RECORD SET:

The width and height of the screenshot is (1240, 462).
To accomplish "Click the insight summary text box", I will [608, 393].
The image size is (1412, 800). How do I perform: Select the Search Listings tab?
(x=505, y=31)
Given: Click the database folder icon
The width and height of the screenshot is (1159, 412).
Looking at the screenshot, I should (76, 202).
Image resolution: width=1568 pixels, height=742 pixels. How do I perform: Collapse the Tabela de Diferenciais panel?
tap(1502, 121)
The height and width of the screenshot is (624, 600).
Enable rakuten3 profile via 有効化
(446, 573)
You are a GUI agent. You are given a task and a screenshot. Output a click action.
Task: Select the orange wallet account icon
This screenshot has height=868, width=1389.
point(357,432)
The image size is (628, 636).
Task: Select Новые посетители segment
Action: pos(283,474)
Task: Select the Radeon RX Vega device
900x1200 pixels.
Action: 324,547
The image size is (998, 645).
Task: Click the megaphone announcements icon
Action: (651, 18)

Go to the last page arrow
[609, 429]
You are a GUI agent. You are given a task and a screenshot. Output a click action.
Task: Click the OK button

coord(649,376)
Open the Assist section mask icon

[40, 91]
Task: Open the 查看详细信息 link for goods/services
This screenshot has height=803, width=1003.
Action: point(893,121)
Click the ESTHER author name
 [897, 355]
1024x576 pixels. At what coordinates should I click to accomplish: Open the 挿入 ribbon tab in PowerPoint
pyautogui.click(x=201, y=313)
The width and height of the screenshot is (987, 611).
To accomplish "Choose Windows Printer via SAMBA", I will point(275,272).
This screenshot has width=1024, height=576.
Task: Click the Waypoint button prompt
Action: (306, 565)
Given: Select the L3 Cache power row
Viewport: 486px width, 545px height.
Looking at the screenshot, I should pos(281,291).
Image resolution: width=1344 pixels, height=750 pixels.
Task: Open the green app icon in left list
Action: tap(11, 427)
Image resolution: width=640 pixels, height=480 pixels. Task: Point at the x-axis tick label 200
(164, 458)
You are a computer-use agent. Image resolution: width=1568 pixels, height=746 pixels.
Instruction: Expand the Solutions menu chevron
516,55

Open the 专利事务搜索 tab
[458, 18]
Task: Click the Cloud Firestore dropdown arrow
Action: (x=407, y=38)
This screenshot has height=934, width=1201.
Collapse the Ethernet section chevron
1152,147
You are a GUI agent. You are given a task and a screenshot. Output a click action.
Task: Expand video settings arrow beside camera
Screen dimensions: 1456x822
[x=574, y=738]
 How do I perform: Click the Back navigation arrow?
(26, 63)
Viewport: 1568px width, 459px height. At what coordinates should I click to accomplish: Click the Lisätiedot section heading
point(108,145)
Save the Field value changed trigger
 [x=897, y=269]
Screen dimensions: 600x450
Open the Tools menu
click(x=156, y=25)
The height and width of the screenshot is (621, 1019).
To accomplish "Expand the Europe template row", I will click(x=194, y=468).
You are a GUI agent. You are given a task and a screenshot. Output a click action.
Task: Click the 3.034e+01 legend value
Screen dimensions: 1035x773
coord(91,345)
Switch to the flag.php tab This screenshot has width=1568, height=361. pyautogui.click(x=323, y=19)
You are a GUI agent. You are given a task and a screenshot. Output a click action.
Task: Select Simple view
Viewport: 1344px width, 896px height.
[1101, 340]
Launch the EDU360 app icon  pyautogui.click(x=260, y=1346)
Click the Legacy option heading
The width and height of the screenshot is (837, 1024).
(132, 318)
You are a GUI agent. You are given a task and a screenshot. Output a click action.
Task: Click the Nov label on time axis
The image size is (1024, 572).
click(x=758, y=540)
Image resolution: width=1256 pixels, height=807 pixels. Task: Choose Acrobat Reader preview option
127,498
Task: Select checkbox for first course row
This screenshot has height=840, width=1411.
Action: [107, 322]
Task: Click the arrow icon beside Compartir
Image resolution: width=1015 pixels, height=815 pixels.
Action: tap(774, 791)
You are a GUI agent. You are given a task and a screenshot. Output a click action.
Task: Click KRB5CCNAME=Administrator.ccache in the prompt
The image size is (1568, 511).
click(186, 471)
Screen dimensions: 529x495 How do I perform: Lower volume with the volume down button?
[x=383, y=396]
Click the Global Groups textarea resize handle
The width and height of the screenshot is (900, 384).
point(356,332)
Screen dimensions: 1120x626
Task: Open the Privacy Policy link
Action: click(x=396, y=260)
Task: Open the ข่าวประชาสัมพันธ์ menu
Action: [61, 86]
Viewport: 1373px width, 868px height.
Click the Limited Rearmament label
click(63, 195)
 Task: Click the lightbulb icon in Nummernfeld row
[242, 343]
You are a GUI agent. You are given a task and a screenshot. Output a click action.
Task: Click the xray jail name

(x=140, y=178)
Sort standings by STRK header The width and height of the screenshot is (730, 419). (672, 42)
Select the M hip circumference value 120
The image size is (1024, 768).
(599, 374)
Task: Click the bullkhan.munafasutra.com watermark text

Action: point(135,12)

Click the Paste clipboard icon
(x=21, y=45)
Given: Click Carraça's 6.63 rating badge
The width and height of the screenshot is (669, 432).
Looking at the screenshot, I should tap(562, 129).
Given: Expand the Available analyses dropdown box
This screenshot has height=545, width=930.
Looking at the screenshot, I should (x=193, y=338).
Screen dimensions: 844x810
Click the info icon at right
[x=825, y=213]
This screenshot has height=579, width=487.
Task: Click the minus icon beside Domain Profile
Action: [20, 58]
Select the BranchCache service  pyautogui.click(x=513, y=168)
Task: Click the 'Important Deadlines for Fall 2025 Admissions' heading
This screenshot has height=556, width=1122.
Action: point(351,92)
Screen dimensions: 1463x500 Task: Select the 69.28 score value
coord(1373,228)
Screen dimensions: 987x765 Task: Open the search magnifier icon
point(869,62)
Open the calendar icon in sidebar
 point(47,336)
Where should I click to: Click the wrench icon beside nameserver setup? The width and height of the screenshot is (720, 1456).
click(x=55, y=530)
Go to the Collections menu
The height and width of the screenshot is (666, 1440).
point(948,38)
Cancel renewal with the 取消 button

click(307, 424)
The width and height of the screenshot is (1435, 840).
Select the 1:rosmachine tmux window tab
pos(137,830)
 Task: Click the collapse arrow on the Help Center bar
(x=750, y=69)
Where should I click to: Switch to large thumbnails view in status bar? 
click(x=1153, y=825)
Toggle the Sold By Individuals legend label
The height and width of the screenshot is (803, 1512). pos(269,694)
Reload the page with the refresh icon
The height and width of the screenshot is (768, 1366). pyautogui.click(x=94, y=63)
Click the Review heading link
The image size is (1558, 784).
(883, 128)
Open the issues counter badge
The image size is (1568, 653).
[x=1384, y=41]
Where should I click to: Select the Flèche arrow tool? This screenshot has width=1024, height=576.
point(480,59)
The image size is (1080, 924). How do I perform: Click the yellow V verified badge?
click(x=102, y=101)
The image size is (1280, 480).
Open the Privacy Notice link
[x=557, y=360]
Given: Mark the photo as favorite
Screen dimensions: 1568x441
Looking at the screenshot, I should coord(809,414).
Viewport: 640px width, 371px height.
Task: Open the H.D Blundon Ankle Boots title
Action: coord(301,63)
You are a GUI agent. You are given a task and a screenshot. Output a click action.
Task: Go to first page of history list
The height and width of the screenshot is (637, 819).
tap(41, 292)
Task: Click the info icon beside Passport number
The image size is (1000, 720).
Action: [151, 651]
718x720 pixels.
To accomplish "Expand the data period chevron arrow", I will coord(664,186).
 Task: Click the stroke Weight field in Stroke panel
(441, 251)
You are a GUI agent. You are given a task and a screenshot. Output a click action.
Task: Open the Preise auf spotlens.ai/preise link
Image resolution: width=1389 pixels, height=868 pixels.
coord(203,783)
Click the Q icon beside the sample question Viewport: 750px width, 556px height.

WHAT IS EXPECTED: Reproduce the data in its entirety, matching each character.

SOLUTION TO THIS EXERCISE:
The width and height of the screenshot is (1240, 462).
To accomplish "Click the insight summary text box", I will [608, 393].
The image size is (1412, 800). How do I perform: Select the Search Listings tab?
(x=505, y=31)
Given: Click the database folder icon
The width and height of the screenshot is (1159, 412).
Looking at the screenshot, I should (76, 202).
Image resolution: width=1568 pixels, height=742 pixels. How do I perform: Collapse the Tabela de Diferenciais panel?
tap(1502, 121)
The height and width of the screenshot is (624, 600).
Enable rakuten3 profile via 有効化
(446, 573)
You are a GUI agent. You are given a task and a screenshot. Output a click action.
Task: Select the orange wallet account icon
This screenshot has height=868, width=1389.
point(357,432)
The image size is (628, 636).
Task: Select Новые посетители segment
Action: pos(283,474)
Task: Select the Radeon RX Vega device
900x1200 pixels.
Action: 324,547
The image size is (998, 645).
Task: Click the megaphone announcements icon
Action: (651, 18)

Go to the last page arrow
[609, 429]
You are a GUI agent. You are given a task and a screenshot. Output a click action.
Task: Click the OK button

coord(649,376)
Open the Assist section mask icon

[40, 91]
Task: Open the 查看详细信息 link for goods/services
This screenshot has height=803, width=1003.
Action: point(893,121)
Click the ESTHER author name
 [897, 355]
1024x576 pixels. At what coordinates should I click to accomplish: Open the 挿入 ribbon tab in PowerPoint
pyautogui.click(x=201, y=313)
The width and height of the screenshot is (987, 611).
To accomplish "Choose Windows Printer via SAMBA", I will point(275,272).
This screenshot has width=1024, height=576.
Task: Click the Waypoint button prompt
Action: (306, 565)
Given: Select the L3 Cache power row
Viewport: 486px width, 545px height.
Looking at the screenshot, I should pos(281,291).
Image resolution: width=1344 pixels, height=750 pixels.
Task: Open the green app icon in left list
Action: tap(11, 427)
Image resolution: width=640 pixels, height=480 pixels. Task: Point at the x-axis tick label 200
(164, 458)
You are a computer-use agent. Image resolution: width=1568 pixels, height=746 pixels.
Instruction: Expand the Solutions menu chevron
516,55

Open the 专利事务搜索 tab
[458, 18]
Task: Click the Cloud Firestore dropdown arrow
Action: (x=407, y=38)
This screenshot has height=934, width=1201.
Collapse the Ethernet section chevron
1152,147
You are a GUI agent. You are given a task and a screenshot. Output a click action.
Task: Expand video settings arrow beside camera
Screen dimensions: 1456x822
[x=574, y=738]
 How do I perform: Click the Back navigation arrow?
(26, 63)
Viewport: 1568px width, 459px height. At what coordinates should I click to accomplish: Click the Lisätiedot section heading
point(108,145)
Save the Field value changed trigger
 [x=897, y=269]
Screen dimensions: 600x450
Open the Tools menu
click(x=156, y=25)
The height and width of the screenshot is (621, 1019).
To accomplish "Expand the Europe template row", I will click(x=194, y=468).
You are a GUI agent. You are given a task and a screenshot. Output a click action.
Task: Click the 3.034e+01 legend value
Screen dimensions: 1035x773
coord(91,345)
Switch to the flag.php tab This screenshot has width=1568, height=361. pyautogui.click(x=323, y=19)
You are a GUI agent. You are given a task and a screenshot. Output a click action.
Task: Select Simple view
Viewport: 1344px width, 896px height.
[1101, 340]
Launch the EDU360 app icon  pyautogui.click(x=260, y=1346)
Click the Legacy option heading
The width and height of the screenshot is (837, 1024).
(132, 318)
You are a GUI agent. You are given a task and a screenshot. Output a click action.
Task: Click the Nov label on time axis
The image size is (1024, 572).
click(x=758, y=540)
Image resolution: width=1256 pixels, height=807 pixels. Task: Choose Acrobat Reader preview option
127,498
Task: Select checkbox for first course row
This screenshot has height=840, width=1411.
Action: [107, 322]
Task: Click the arrow icon beside Compartir
Image resolution: width=1015 pixels, height=815 pixels.
Action: tap(774, 791)
You are a GUI agent. You are given a task and a screenshot. Output a click action.
Task: Click KRB5CCNAME=Administrator.ccache in the prompt
The image size is (1568, 511).
click(186, 471)
Screen dimensions: 529x495 How do I perform: Lower volume with the volume down button?
[x=383, y=396]
Click the Global Groups textarea resize handle
The width and height of the screenshot is (900, 384).
point(356,332)
Screen dimensions: 1120x626
Task: Open the Privacy Policy link
Action: click(x=396, y=260)
Task: Open the ข่าวประชาสัมพันธ์ menu
Action: [61, 86]
Viewport: 1373px width, 868px height.
Click the Limited Rearmament label
click(63, 195)
 Task: Click the lightbulb icon in Nummernfeld row
[242, 343]
You are a GUI agent. You are given a task and a screenshot. Output a click action.
Task: Click the xray jail name

(x=140, y=178)
Sort standings by STRK header The width and height of the screenshot is (730, 419). (672, 42)
Select the M hip circumference value 120
The image size is (1024, 768).
(599, 374)
Task: Click the bullkhan.munafasutra.com watermark text

Action: point(135,12)

Click the Paste clipboard icon
(x=21, y=45)
Given: Click Carraça's 6.63 rating badge
The width and height of the screenshot is (669, 432).
Looking at the screenshot, I should tap(562, 129).
Given: Expand the Available analyses dropdown box
This screenshot has height=545, width=930.
Looking at the screenshot, I should (x=193, y=338).
Screen dimensions: 844x810
Click the info icon at right
[x=825, y=213]
This screenshot has height=579, width=487.
Task: Click the minus icon beside Domain Profile
Action: [20, 58]
Select the BranchCache service  pyautogui.click(x=513, y=168)
Task: Click the 'Important Deadlines for Fall 2025 Admissions' heading
This screenshot has height=556, width=1122.
Action: point(351,92)
Screen dimensions: 1463x500 Task: Select the 69.28 score value
coord(1373,228)
Screen dimensions: 987x765 Task: Open the search magnifier icon
point(869,62)
Open the calendar icon in sidebar
 point(47,336)
Where should I click to: Click the wrench icon beside nameserver setup? The width and height of the screenshot is (720, 1456).
click(x=55, y=530)
Go to the Collections menu
The height and width of the screenshot is (666, 1440).
point(948,38)
Cancel renewal with the 取消 button

click(307, 424)
The width and height of the screenshot is (1435, 840).
Select the 1:rosmachine tmux window tab
pos(137,830)
 Task: Click the collapse arrow on the Help Center bar
(x=750, y=69)
Where should I click to: Switch to large thumbnails view in status bar? 
click(x=1153, y=825)
Toggle the Sold By Individuals legend label
The height and width of the screenshot is (803, 1512). pos(269,694)
Reload the page with the refresh icon
The height and width of the screenshot is (768, 1366). pyautogui.click(x=94, y=63)
Click the Review heading link
The image size is (1558, 784).
(883, 128)
Open the issues counter badge
The image size is (1568, 653).
[x=1384, y=41]
Where should I click to: Select the Flèche arrow tool? This screenshot has width=1024, height=576.
point(480,59)
The image size is (1080, 924). How do I perform: Click the yellow V verified badge?
click(x=102, y=101)
The image size is (1280, 480).
Open the Privacy Notice link
[x=557, y=360]
Given: Mark the photo as favorite
Screen dimensions: 1568x441
Looking at the screenshot, I should coord(809,414).
Viewport: 640px width, 371px height.
Task: Open the H.D Blundon Ankle Boots title
Action: coord(301,63)
You are a GUI agent. You are given a task and a screenshot. Output a click action.
Task: Go to first page of history list
The height and width of the screenshot is (637, 819).
tap(41, 292)
Task: Click the info icon beside Passport number
The image size is (1000, 720).
Action: [151, 651]
718x720 pixels.
To accomplish "Expand the data period chevron arrow", I will coord(664,186).
 Task: Click the stroke Weight field in Stroke panel
(441, 251)
You are a GUI agent. You are given a task and a screenshot. Output a click action.
Task: Open the Preise auf spotlens.ai/preise link
Image resolution: width=1389 pixels, height=868 pixels.
coord(203,783)
Click the Q icon beside the sample question Viewport: 750px width, 556px height.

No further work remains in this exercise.